TRY IT:
Show every line of the records below that contains the word "computer".

Stored records:
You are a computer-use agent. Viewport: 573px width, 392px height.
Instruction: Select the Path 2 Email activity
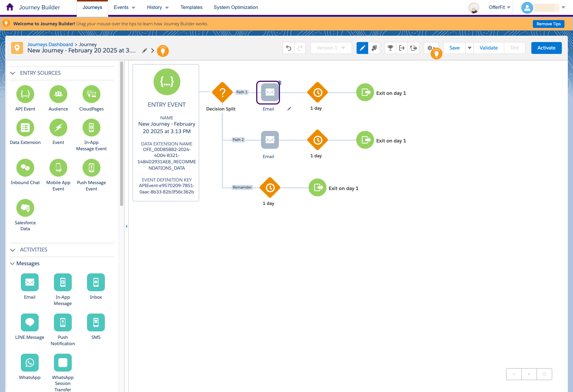point(270,140)
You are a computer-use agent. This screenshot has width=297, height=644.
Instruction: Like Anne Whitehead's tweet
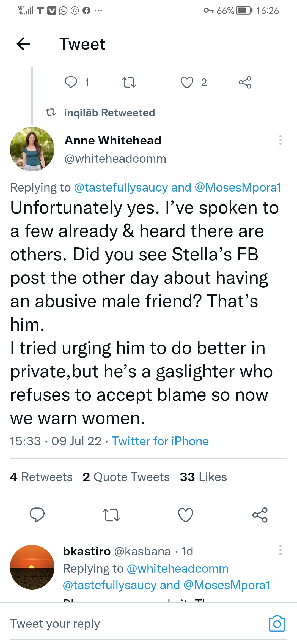coord(186,515)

RESPONSE BOX:
You are a computer-use agent. Viewport: 573px width, 392px height.
You are a computer-use agent. This screenshot has width=297, height=644.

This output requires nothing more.